EXCERPTED RECORDS:
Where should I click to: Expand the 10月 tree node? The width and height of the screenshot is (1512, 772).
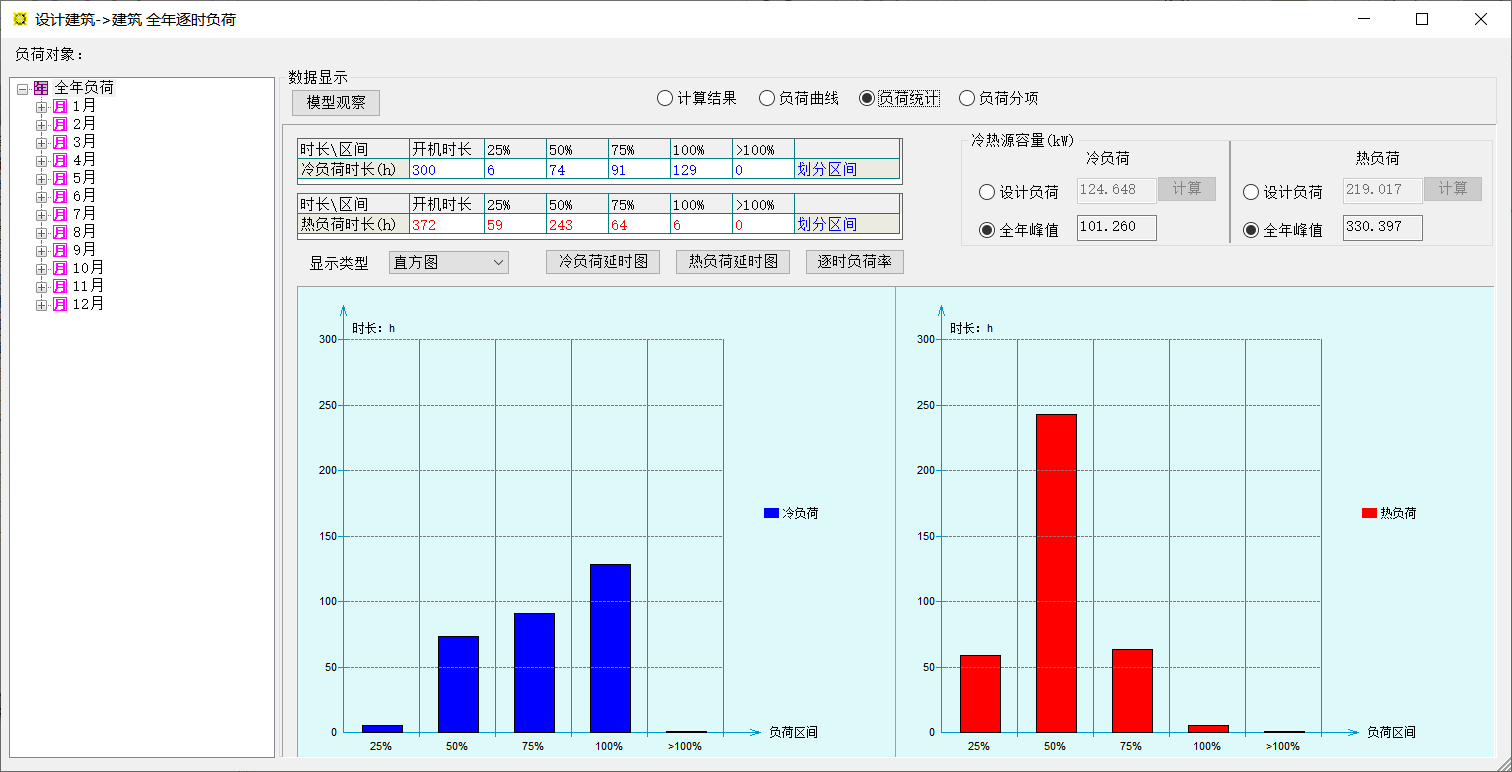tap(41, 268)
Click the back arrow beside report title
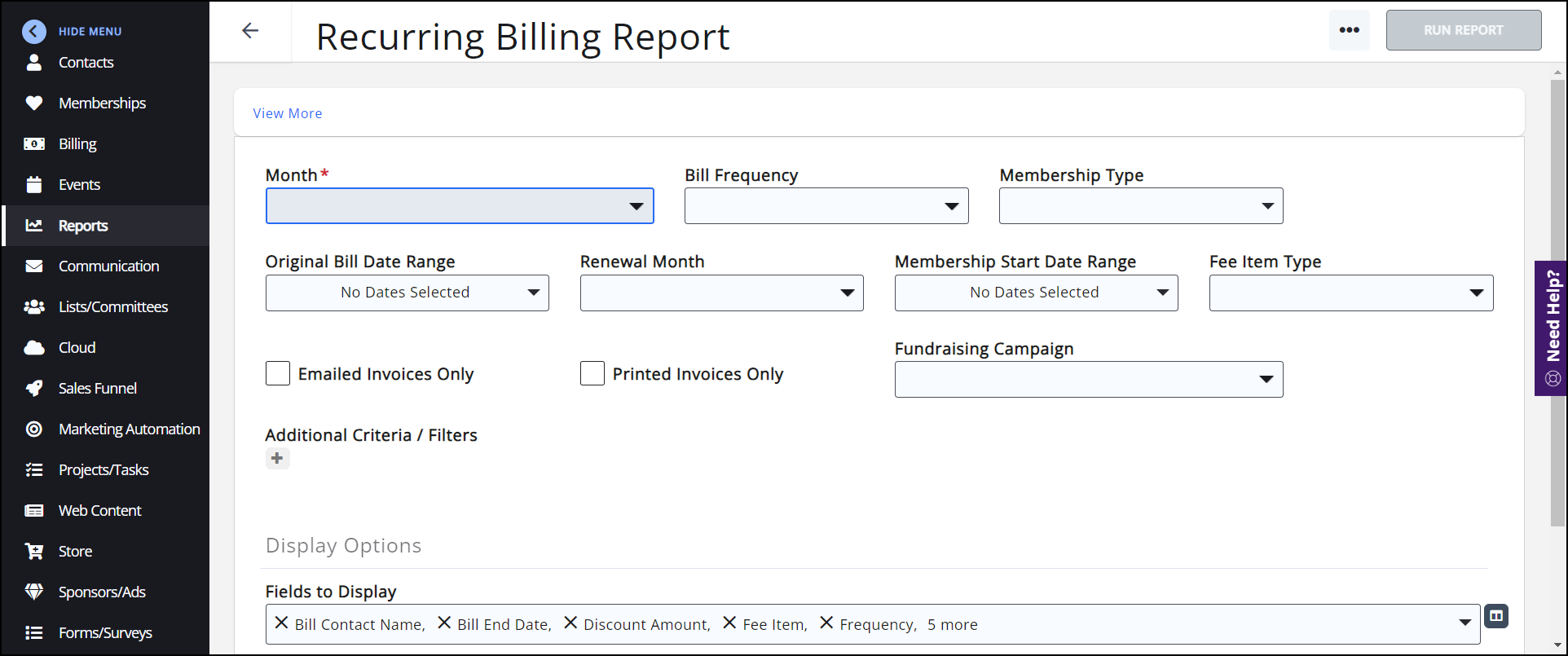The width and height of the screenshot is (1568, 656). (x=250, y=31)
==
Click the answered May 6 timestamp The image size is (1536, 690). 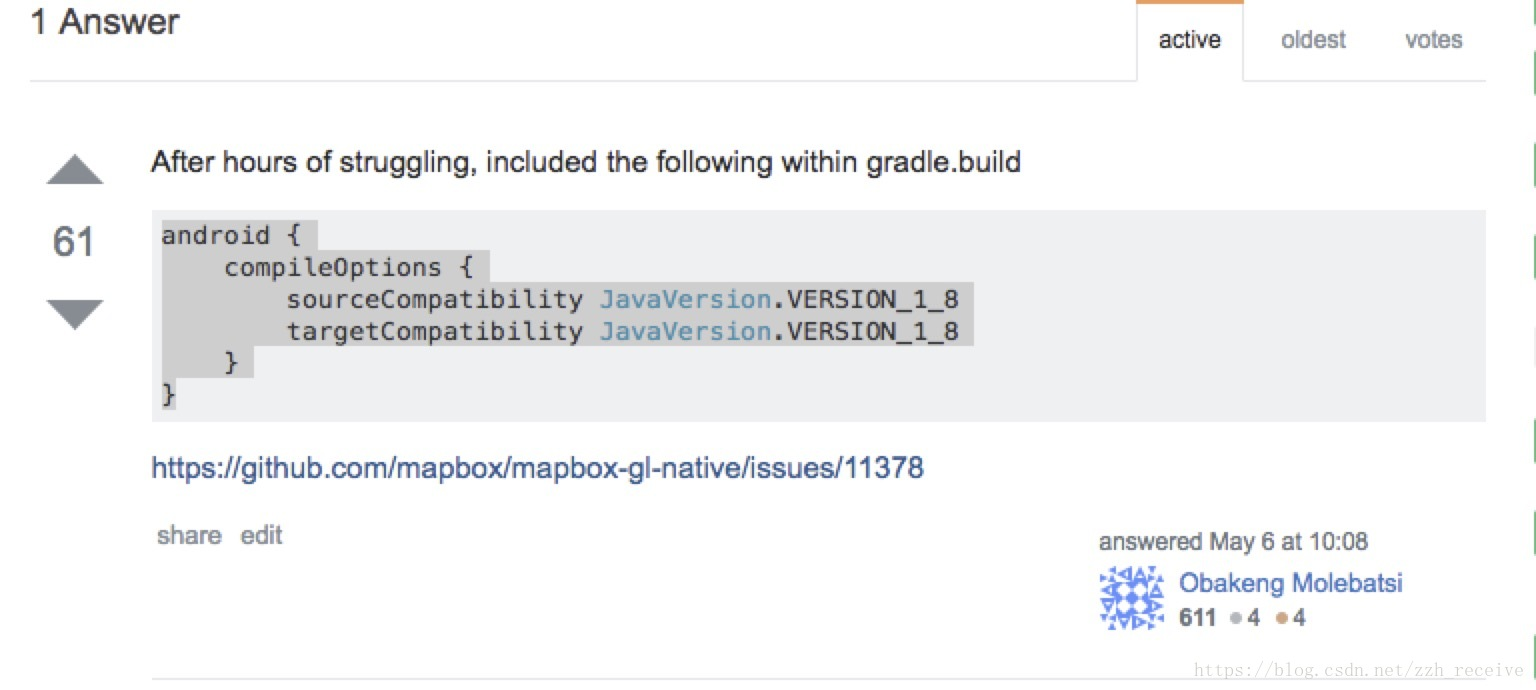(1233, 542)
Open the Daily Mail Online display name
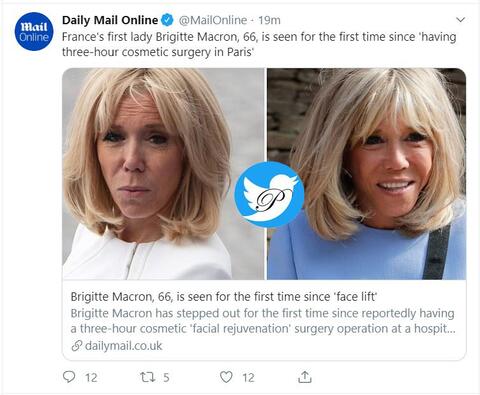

TASK OBJECTIVE:
Reproduce word for word the rows between the line containing "Where should I" and the line containing "The width and height of the screenshot is (1568, 656).", inclusive, with the pictures left out.

SOLUTION FOR THIS TASK:
Where should I click to: Expand the 10月 tree node? The width and height of the screenshot is (1512, 772).
tap(41, 268)
Click the back arrow beside report title
The width and height of the screenshot is (1568, 656). (x=250, y=31)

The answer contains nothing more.